Biggest LNG Sellers Warn Top Buyer Over Price of Its FreedomBy and
Suppliers say Japan may pay more if destination clauses eased
Osaka Gas, a major buyer, is worried LNG costs could rise
The world’s biggest liquefied natural gas suppliers have a warning for Japan: flexibility will likely cost you.
Royal Dutch Shell Plc and BP Plc say that if Japan moves to ease restrictions that prevent its importers from reselling the gas, the Asian nation may have to purchase the fuel at a higher price in return. Suppliers could also try to toughen other contract terms, according to industry consultant Clavis Energy Partners LLC.
The warnings reflect concern among the sellers who’ve already been hurt after LNG prices halved in the last two years. Adding to woes is an investigation by Japan’s Fair Trade Commission on whether contracts that restrict buyers from reselling the super-cooled fuel violate competition laws. While some analysts say that removing the destination clause could trigger a bout of selling and push down LNG for as long as five years, suppliers warn that prices will rise in return for the increased freedom.
“Buyers can prioritize getting the lowest price or getting the most flexibility, whichever is most important for them,” Steve Hill, executive vice president for gas and energy marketing and trading at Shell, said in a Nov. 24 interview in Tokyo. “You have to be a very good buyer to get the cheapest price and most flexibility because flexibility isn’t free.”
Japan, the world’s biggest buyer of the fuel, is looking to loosen destination restrictions as it’s at risk of being oversupplied by the end of the decade. An estimated 80 percent of long-term LNG contracts between major Japanese and South Korean buyers and suppliers include limits on resales, Tokyo-based law firm Nishimura & Asahi said in February.
Destination clauses are “clearly detrimental to the development of a functioning, fully flexible LNG market,” according to the International Energy Agency. While Japan would be in a position to become a seller of LNG in a few years time to countries such as China, the clause would constrain it from doing so, the Paris-based IEA said.
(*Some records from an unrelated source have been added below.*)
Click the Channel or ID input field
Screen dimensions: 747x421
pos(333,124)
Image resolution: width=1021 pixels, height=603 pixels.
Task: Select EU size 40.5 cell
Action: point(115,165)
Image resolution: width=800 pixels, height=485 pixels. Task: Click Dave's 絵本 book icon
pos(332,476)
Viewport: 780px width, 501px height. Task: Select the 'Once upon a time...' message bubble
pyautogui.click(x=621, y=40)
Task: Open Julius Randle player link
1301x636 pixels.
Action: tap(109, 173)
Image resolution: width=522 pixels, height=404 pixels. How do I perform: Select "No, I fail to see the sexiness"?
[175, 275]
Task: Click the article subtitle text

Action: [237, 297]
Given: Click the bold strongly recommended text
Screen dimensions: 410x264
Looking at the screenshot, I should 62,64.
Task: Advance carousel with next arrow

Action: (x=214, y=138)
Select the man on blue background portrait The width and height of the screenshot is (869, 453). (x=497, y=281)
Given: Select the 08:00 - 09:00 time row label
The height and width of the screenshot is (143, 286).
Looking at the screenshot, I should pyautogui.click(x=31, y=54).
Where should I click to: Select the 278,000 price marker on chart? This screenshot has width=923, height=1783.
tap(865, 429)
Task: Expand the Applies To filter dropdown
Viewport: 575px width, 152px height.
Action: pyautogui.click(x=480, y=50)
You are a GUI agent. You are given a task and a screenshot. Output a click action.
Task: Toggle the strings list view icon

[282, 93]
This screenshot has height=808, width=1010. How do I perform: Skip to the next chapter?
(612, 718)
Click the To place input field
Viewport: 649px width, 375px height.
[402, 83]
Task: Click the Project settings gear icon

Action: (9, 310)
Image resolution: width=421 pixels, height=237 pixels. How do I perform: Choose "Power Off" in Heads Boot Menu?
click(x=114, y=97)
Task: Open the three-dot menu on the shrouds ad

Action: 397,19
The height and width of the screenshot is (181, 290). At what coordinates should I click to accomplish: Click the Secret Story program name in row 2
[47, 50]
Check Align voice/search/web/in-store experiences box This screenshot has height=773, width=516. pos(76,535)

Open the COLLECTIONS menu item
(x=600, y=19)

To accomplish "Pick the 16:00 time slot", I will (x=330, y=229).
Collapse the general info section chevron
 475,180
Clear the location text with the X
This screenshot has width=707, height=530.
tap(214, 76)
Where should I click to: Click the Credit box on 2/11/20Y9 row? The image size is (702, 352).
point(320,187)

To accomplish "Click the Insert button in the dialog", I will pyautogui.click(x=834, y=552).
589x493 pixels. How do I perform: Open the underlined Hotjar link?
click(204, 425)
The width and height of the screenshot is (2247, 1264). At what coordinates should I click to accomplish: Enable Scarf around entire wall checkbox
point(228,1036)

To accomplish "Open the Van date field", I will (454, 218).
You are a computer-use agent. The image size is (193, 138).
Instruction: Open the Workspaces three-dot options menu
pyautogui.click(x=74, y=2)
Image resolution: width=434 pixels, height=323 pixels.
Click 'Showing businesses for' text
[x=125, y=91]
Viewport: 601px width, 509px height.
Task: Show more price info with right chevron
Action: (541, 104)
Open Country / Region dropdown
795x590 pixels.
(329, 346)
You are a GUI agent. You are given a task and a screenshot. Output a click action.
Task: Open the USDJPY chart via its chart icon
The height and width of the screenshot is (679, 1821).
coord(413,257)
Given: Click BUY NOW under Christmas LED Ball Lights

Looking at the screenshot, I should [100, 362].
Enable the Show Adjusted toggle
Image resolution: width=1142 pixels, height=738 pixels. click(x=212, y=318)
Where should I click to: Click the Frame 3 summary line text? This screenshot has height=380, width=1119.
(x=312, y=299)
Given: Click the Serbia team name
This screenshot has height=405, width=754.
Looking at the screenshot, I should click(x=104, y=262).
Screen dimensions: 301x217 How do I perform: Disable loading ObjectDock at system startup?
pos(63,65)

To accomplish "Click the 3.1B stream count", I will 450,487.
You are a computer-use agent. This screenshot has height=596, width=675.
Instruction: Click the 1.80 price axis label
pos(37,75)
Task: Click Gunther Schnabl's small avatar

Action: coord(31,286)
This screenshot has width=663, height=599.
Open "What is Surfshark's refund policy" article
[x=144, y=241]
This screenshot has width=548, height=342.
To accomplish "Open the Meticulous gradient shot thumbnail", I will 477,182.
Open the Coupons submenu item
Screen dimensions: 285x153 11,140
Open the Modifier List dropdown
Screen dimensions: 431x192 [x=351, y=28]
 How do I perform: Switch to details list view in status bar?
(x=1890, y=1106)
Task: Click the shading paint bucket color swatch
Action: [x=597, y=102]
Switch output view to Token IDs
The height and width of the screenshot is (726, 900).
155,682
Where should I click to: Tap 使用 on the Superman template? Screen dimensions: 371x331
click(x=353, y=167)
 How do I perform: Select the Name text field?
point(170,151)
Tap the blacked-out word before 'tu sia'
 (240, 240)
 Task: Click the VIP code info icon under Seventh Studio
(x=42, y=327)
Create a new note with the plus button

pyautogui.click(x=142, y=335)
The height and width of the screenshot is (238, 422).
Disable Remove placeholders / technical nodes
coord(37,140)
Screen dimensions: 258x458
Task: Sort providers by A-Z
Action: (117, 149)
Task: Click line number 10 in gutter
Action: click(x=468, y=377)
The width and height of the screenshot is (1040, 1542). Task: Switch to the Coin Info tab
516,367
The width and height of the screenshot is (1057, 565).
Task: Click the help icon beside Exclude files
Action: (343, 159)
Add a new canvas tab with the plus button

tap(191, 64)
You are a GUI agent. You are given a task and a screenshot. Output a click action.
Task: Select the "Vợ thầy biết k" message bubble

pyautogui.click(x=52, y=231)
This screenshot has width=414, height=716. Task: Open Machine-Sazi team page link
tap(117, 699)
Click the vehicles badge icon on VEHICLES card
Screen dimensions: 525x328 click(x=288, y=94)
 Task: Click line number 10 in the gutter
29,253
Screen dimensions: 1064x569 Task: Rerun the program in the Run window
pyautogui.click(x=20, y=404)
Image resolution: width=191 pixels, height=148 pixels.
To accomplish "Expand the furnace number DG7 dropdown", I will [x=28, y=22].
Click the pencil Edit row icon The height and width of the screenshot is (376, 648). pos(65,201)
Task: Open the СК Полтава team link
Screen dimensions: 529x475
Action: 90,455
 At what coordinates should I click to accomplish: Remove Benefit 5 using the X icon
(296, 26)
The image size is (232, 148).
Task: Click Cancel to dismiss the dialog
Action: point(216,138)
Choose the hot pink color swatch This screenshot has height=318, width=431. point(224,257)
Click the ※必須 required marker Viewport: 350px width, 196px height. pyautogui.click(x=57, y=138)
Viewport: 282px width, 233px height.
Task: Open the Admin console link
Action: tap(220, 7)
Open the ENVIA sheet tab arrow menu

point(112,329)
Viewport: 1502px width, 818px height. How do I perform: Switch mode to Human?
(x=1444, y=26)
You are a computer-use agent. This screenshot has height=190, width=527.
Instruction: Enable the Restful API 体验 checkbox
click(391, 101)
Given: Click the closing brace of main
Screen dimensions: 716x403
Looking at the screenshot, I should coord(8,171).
Still, with northeast Asian spot LNG prices down 63 percent since February 2014, the sellers’ threats lack bite. The fuel’s importers already have the upper hand because of a supply glut, and are seeing the benefits of cheaper prices and flexibility already, Mikiko Tate, a senior analyst at Sumitomo Corporation Global Research Co., said by phone. Traditionally, long-term contracts price LNG based on crude prices, which are languishing at almost 60 percent below levels seen two years ago.
Spot LNG in Northeast Asia declined by 30 cents from a week earlier to $7.25 per million British thermal units on Nov. 21. Brent slipped 1.9 percent to $47.32 per barrel by 12:12 p.m. London time on Tuesday.
But prices may not be the sole ammunition in the sellers’ arsenal. Suppliers could also push for tougher contract terms such as take-or-pay clauses, where the buyer either takes the LNG from the supplier or pays a penalty, says Junzo Tamamizu, managing partner at Clavis Energy.
Jonty Shepard, chief operating officer for LNG at BP Gas Marketing Ltd., says he is happy to negotiate any type of deal structure with Japanese buyers, and firms can come to commercial arrangements between themselves. However, like Shell, he agrees that removing the clause would push sellers to ask for higher prices.
“Which flexibilities are worth it to them?” said BP’s Shepard. “They may pay for flexibilities they don’t need.”
Even one of the strongest advocates for change is worried costs could rise. Sellers often offer a cheap price when they know their cargoes will be delivered to a fixed terminal, Masayuki Inoue, a senior general manager in the corporate strategy department at Osaka Gas, one of Japan’s major LNG buyers, said on Nov. 18.
“I’m personally in favor of destination-free LNG and have negotiated hard for it,” Inoue said in Tokyo. “But it’s not that everything will be OK if the destination is free. It could actually raise costs.”